The World Health Organization (WHO) said the virus needed to be "stopped in its tracks".
Marburg virus disease is transmitted to people from fruit bats and spreads between humans through the transmission of bodily fluids.
Cases are extremely rare with the last major outbreak in Angola in 2005.
It is a severe, often fatal illness with symptoms including headache, fever, muscle pains, vomiting blood and bleeding.
No treatment yet exists for Marburg but doctors say drinking plenty of water and treating specific symptoms improves a patient's chances of survival, external.
Samples taken from the patient in Guinea, who has since died, were tested in the country's laboratories, and returned a positive result for the Marburg virus.

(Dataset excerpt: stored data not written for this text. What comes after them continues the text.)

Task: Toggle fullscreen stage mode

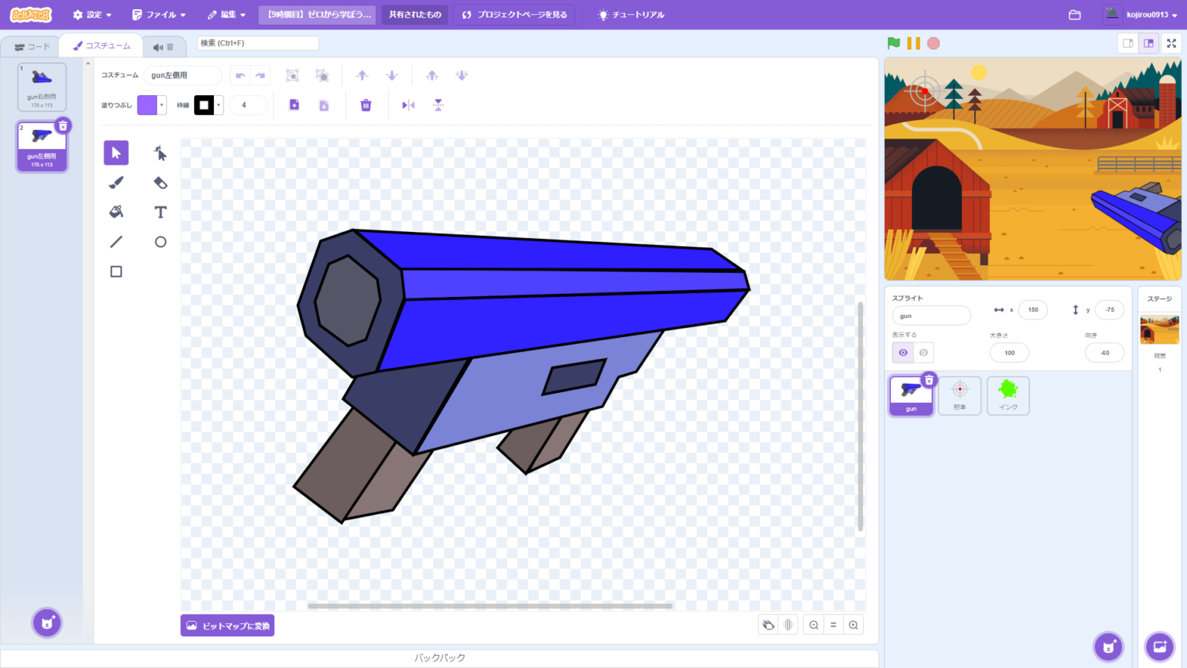Action: [x=1172, y=43]
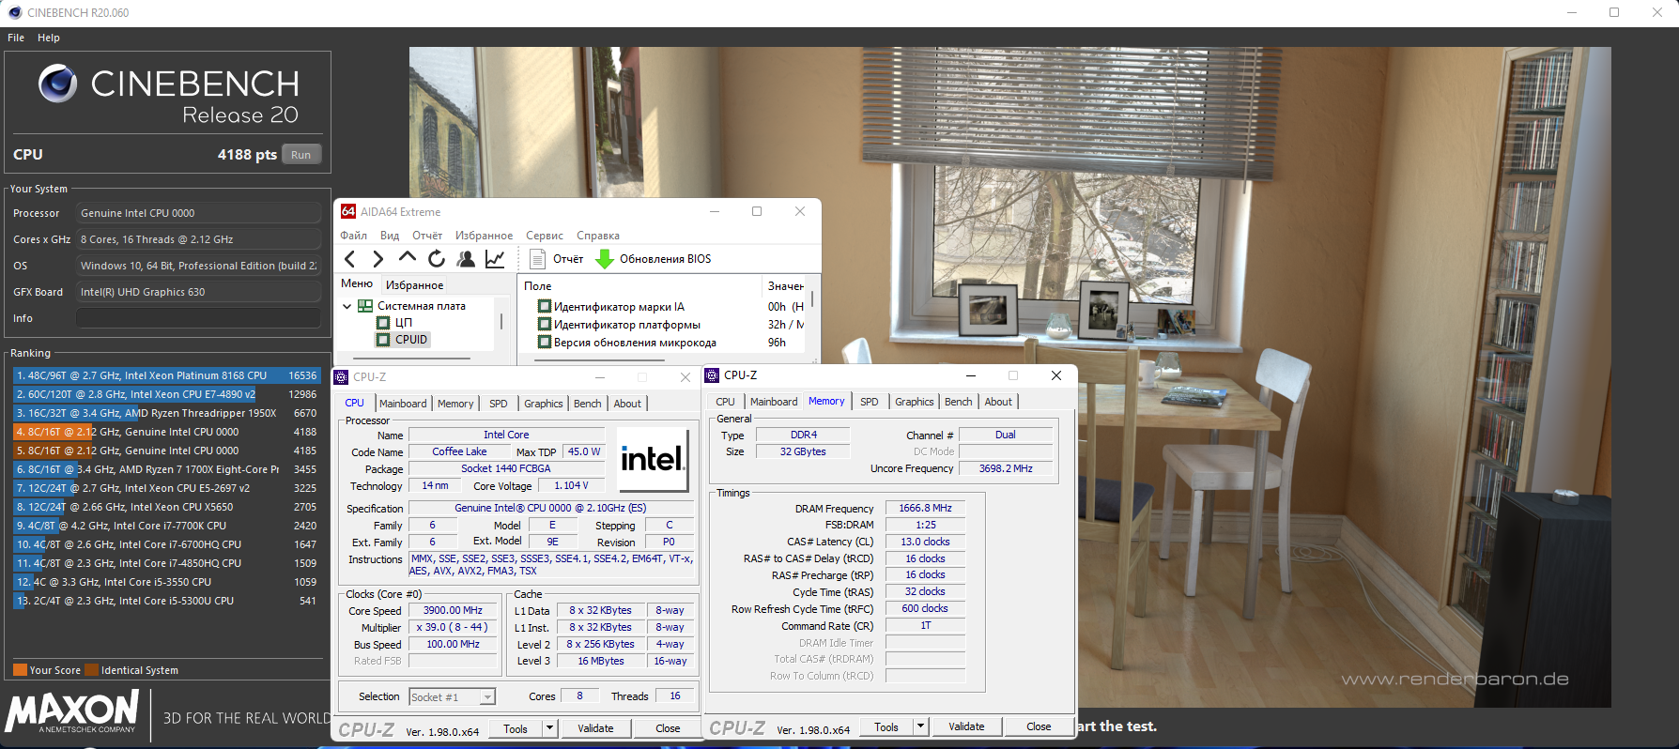Open the graph chart icon in AIDA64
1679x749 pixels.
click(495, 259)
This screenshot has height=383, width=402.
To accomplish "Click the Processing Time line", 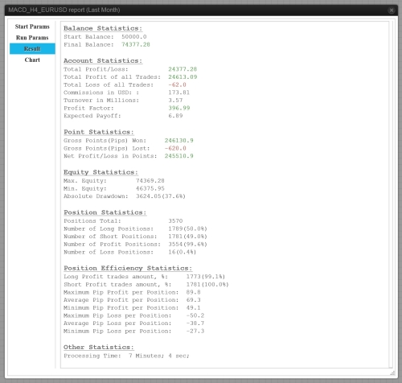I will (126, 356).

It was identified in Guéckédou last week, the same region where recent Ebola cases were found in an outbreak which is now over.
The WHO's Africa director Dr Matshidiso Moeti said the virus had the potential to "spread far and wide".
But she praised "the alertness and the quick investigative action by Guinea's health workers".
Efforts are now under way to find people who may have been in contact with the man who died.
Four high-risk contacts, including a health worker, have been identified, in addition to 146 others who could be at risk, expert Dr Krutika Kuppalli, who has been following the case, told the BBC.
The systems in place in Guinea and neighbouring countries to control recent Ebola outbreaks are being taken up again in response to the Marburg virus.
In Africa, previous outbreaks and sporadic cases have been reported in Angola, Democratic Republic of the Congo, Kenya, South Africa and Uganda, the WHO says. The first ever Marburg outbreak was in Germany in 1967 where seven people died.
The virus killed more than 200 people in Angola in 2005, the deadliest outbreak on record according to the global health body.